-------- Textauszug --------

Neue Ausstellung mit teils kuriosen Dokumenten zur Geschichte der Stadtschule
Holger Rudolph
(aus: Ruppiner Anzeiger; 08.11.2012)
Rheinsberg (RA) „100 Jahre Stadtschule“ lautet der Titel einer Ausstellung, die der Verein Stadtgeschichte Rheinsberg am Dienstagabend eröffnete. Ein halbes Jahr lang werden Exponate gezeigt, die die Entstehung der heutigen Heinrich-Rau-Oberschule im Wandel der Zeit belegen.
Bereits der Wandkalender des Vereins für 2013 beschäftigt sich mit dem Jubiläum der Bildungseinrichtung (RA berichtete). Die neue Ausstellung in den Räumen des Heimatvereins Rheinsberger Seenkette in der Rhinpassage vertieft die Einblicke in ein Jahrhundert Rheinsberger Bildungsgeschichte. Geöffnet ist bei freiem Eintritt montags bis freitags von 7 bis 15:30 Uhr.

-------- Einträge --------

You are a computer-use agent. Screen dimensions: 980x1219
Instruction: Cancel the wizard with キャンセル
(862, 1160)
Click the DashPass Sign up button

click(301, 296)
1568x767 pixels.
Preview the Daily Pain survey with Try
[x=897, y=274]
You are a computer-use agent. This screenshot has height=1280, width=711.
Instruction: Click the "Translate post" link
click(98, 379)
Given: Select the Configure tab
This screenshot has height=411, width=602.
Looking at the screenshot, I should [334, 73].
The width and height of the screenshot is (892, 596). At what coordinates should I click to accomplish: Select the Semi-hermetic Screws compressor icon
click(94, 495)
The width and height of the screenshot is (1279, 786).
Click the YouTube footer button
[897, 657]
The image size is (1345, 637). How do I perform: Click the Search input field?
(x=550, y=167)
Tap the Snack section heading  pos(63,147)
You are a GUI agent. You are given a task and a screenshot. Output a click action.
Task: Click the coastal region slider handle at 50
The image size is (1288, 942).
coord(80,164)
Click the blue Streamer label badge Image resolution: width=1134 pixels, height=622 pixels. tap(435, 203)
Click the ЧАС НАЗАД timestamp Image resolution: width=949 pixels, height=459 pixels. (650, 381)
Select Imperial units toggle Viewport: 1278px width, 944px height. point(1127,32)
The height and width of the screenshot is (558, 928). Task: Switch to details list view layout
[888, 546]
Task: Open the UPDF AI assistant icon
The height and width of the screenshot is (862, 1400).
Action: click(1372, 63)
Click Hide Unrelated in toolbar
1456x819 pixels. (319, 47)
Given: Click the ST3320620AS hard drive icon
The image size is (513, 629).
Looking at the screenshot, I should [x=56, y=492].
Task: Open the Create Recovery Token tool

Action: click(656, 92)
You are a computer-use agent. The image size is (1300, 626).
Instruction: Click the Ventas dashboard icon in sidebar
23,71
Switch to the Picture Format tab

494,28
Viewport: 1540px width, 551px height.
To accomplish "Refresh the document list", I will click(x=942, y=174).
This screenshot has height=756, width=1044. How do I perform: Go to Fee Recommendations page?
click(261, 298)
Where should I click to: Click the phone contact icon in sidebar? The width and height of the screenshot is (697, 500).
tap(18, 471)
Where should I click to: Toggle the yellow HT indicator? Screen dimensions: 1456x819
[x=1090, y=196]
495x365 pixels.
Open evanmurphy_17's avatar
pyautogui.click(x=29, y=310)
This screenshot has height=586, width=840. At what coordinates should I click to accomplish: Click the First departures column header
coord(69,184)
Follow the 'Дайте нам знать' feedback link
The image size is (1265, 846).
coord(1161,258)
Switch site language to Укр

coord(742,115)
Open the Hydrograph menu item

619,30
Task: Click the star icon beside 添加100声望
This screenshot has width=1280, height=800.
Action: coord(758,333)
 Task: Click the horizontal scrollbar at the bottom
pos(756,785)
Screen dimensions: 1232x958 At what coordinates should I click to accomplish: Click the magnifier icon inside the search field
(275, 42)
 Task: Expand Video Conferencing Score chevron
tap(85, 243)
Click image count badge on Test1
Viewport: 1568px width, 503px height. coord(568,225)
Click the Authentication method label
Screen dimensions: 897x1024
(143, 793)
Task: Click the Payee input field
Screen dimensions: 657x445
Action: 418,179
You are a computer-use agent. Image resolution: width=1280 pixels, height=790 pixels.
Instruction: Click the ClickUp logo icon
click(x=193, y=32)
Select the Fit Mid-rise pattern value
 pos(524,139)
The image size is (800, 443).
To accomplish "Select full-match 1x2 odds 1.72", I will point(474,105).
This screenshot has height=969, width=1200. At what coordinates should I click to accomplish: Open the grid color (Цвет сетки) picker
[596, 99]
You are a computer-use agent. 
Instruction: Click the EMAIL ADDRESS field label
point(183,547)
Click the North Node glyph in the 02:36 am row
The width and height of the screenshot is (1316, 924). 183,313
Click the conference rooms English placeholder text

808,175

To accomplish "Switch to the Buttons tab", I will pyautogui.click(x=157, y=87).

--------

Aufgaben
• a. Beantworte die folgenden Fragen zum Textauszug über die Ausstellung zur Stadtschule:
(i) Welcher Verein eröffnete die Ausstellung?
(ii) Wie lange werden die Exponate gezeigt?
(iii) Zu welchen Zeiten ist die Ausstellung geöffnet?
• b. Gib bitte den Abschnitt des Textauszugs von „Rheinsberg (RA) „100“ bis einschließlich „bis 15:30 Uhr.“ wortgetreu wieder.

Lösungen
• a.
(i) Der Verein Stadtgeschichte Rheinsberg.
(ii) Ein halbes Jahr lang.
(iii) Montags bis freitags von 7 bis 15:30 Uhr.

• b.
Rheinsberg (RA) „100 Jahre Stadtschule“ lautet der Titel einer Ausstellung, die der Verein Stadtgeschichte Rheinsberg am Dienstagabend eröffnete. Ein halbes Jahr lang werden Exponate gezeigt, die die Entstehung der heutigen Heinrich-Rau-Oberschule im Wandel der Zeit belegen.
Bereits der Wandkalender des Vereins für 2013 beschäftigt sich mit dem Jubiläum der Bildungseinrichtung (RA berichtete). Die neue Ausstellung in den Räumen des Heimatvereins Rheinsberger Seenkette in der Rhinpassage vertieft die Einblicke in ein Jahrhundert Rheinsberger Bildungsgeschichte. Geöffnet ist bei freiem Eintritt montags bis freitags von 7 bis 15:30 Uhr.